One of the most common misconceptions about ENTPs is that we don’t use lists. You know, stuff like task lists. Being a huge fan of lists (and currently mastering the art of bullet journaling) I’ve been wondering if this trait of mine was characteristically non-ENTP. But you know what? I don’t think it is.

Here’s the thing with lists (and also the reason I tell people not to take quantitative personality tests too seriously): there’s a variety of reasons to use them. Many people mistakenly believe that using lists is a sign of ‘J’: lists are seen as a way to create clarity, define a plan that is to be followed. And I’m not going to argue: they certainly can be. For me, it’s different.

Just a listAs a true ENTP, I have a huge amount of things I want to do on any given day. It certainly doesn’t help that I’m an independent professional, which gives me a lot of freedom. For example, today I need to work on a client assignment, but I also want to write a blog for this site, a blog for my other site, check out some website on vacancies, post a signed agreement, put on the dish washer, finally fold the laundry, pole dance, read a book on becoming happy and write another 2k for my NaNoWriMo story. And yes, that’s a list.

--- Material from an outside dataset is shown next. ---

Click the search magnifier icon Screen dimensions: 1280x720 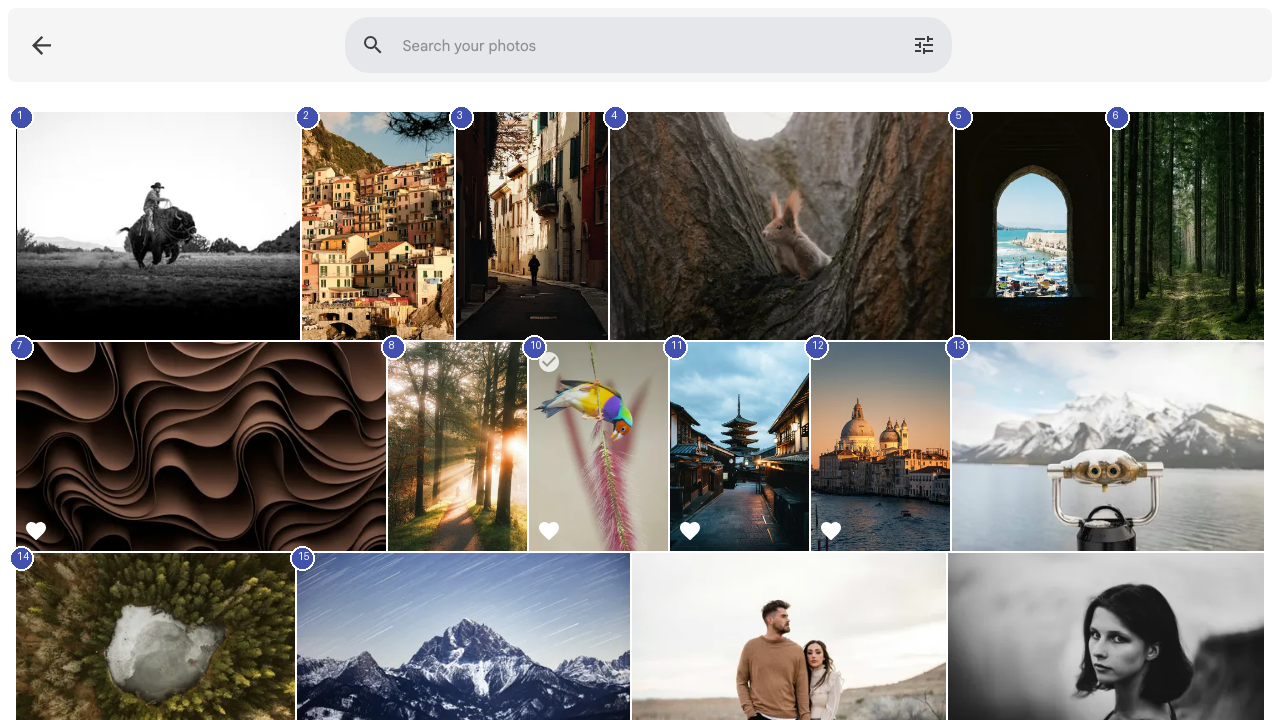372,45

Since my mind is usually all over the place, pursuing different passions like a horde of young Labradors playing with fall leaves (thank you, Elizabeth Gilbert), the amount of stuff I want to do in a given day usually exceeds the amount of time available (my boyfriend actually got me a sign that says: “More ideas than time”; his ability to get my weirdness is an everlasting source of wonder for me). But – and I’m guessing most of you can relate – I usually don’t let such things stop me. Who says you can’t do everything? Of course you can (ahum, yes, I try to squeeze in some sleep as well)!

And that’s where lists come in for me. Rather than a plan I need to follow through, lists allow me to put my thoughts on paper and then systemize the crap out of them, allowing me to work more efficiently and get more things done. And honestly? The getting things done is actually more of a rationalization: I just enjoy discovering systems in my tasks.

If you’re still reading and you’re like: “hey… that sounds vaguely familiar!”… You’re right! Systemizing IS something very dear to the heart of most ENTPs. So the reason why I use lists, is pretty typical for my type.

What about you guys? Do you use lists? Any of you even do bullet journaling?